Architecture Overview¶
The Optics Framework is built on a modular, extensible architecture that enables vision-powered, self-healing test automation. This document provides a high-level overview of the framework's design, core principles, and component relationships.
Design Principles¶
The framework follows several key design principles:
- Modularity: Components are organized into clear, independent modules with well-defined interfaces
- Extensibility: New drivers, element sources, and vision models can be added without modifying core code
- Resilience: Built-in fallback mechanisms ensure tests continue even when primary methods fail
- Separation of Concerns: Clear boundaries between action execution, element detection, and vision processing
- Interface-Based Design: Components communicate through well-defined interfaces, enabling easy substitution
Level 1 – System Context¶
At the system level, the Optics Framework sits between test authors and external automation infrastructure. It exposes multiple entry points (CLI, REST API, Python library) while orchestrating drivers, vision models, and device farms underneath.
graph TB
actorTester["Tester or QA Engineer"]
actorIntegrator["Framework Integrator or Tooling Engineer"]

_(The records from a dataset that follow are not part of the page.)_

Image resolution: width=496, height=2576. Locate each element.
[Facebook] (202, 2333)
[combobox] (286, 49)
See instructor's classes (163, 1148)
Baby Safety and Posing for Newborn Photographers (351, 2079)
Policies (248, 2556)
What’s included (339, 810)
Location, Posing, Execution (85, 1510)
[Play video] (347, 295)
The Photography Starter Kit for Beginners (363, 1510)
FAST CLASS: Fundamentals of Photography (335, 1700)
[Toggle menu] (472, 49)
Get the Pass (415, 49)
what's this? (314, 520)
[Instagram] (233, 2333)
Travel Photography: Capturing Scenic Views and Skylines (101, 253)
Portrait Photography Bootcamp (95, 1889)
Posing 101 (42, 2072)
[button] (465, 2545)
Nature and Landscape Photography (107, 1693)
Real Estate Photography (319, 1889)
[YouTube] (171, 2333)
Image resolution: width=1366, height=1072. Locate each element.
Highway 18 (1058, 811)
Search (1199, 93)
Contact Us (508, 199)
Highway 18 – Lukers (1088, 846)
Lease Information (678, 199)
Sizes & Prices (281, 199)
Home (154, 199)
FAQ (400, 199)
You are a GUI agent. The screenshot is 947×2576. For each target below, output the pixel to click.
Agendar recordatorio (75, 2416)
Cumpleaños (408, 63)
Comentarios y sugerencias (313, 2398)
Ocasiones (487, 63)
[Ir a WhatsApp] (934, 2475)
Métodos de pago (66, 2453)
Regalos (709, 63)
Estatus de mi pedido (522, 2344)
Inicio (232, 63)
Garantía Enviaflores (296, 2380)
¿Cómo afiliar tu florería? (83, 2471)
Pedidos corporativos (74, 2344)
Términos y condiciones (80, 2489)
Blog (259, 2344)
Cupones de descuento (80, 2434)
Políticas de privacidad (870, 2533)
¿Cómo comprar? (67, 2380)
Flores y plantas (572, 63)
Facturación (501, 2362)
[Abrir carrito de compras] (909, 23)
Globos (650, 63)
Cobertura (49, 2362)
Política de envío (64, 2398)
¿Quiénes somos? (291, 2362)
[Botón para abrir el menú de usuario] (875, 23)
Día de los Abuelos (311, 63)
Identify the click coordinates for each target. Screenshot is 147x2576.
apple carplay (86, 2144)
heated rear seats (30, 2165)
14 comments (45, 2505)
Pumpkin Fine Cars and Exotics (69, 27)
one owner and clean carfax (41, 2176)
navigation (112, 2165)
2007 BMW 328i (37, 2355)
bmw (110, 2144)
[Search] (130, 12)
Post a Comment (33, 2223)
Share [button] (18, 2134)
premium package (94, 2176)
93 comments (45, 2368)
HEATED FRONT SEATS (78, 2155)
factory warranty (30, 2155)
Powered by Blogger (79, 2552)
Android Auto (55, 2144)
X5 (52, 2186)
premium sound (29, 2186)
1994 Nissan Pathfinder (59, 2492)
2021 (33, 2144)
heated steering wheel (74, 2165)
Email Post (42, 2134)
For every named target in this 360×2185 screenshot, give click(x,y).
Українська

actorCi["CI or Orchestration System"]
systemOptics["Optics Framework"]
extAutomation["Automation Backends (Appium, Selenium, Playwright, BLE)"]
extDevices["Real Devices or Device Farms"]
extVision["Vision and OCR Services"]
actorTester --> systemOptics
actorIntegrator --> systemOptics
actorCi --> systemOptics
systemOptics --> extAutomation
systemOptics --> extDevices
systemOptics --> extVision Level 2 – Containers and Layers¶
The rest of this document describes the Optics Framework's internal containers and layers (C4 Level 2), and how they collaborate at runtime.
The framework is organized into several key layers:
graph TB
subgraph "User Interface Layer"
CLI[CLI Commands]
API[REST API]
Library[Python Library]
end
subgraph "Core Layer"
Optics[Optics Class]
SessionMgr[SessionManager]
Config[ConfigHandler]
end
subgraph "Builder Layer"
Builder[OpticsBuilder]
Factories[Factories]
end
subgraph "API Layer"
ActionKW[ActionKeyword]
AppMgmt[AppManagement]
Verifier[Verifier]
FlowCtrl[FlowControl]
end
subgraph "Strategy Layer"
StrategyMgr[StrategyManager]
Strategies[Location Strategies]
end
subgraph "Engine Layer"
Drivers[Drivers]
ElementSources[Element Sources]
VisionModels[Vision Models]
end
subgraph "Execution Layer"
ExecEngine[ExecutionEngine]
TestRunner[TestRunner]
EventSys[Event System]
end
CLI --> Optics
API --> Optics
Library --> Optics
Optics --> SessionMgr
SessionMgr --> Builder
Builder --> Factories
Factories --> Drivers
Factories --> ElementSources
Factories --> VisionModels
Builder --> ActionKW
Builder --> AppMgmt
Builder --> Verifier
Builder --> FlowCtrl
ActionKW --> StrategyMgr
StrategyMgr --> Strategies
Strategies --> ElementSources
Strategies --> VisionModels
ExecEngine --> TestRunner
TestRunner --> ActionKW
TestRunner --> AppMgmt
TestRunner --> Verifier
TestRunner --> FlowCtrl
ExecEngine --> EventSys The layers have the following responsibilities and primary references:
- User Interface Layer:
- Entry points for humans and tooling via CLI commands, the REST API, and the Python library.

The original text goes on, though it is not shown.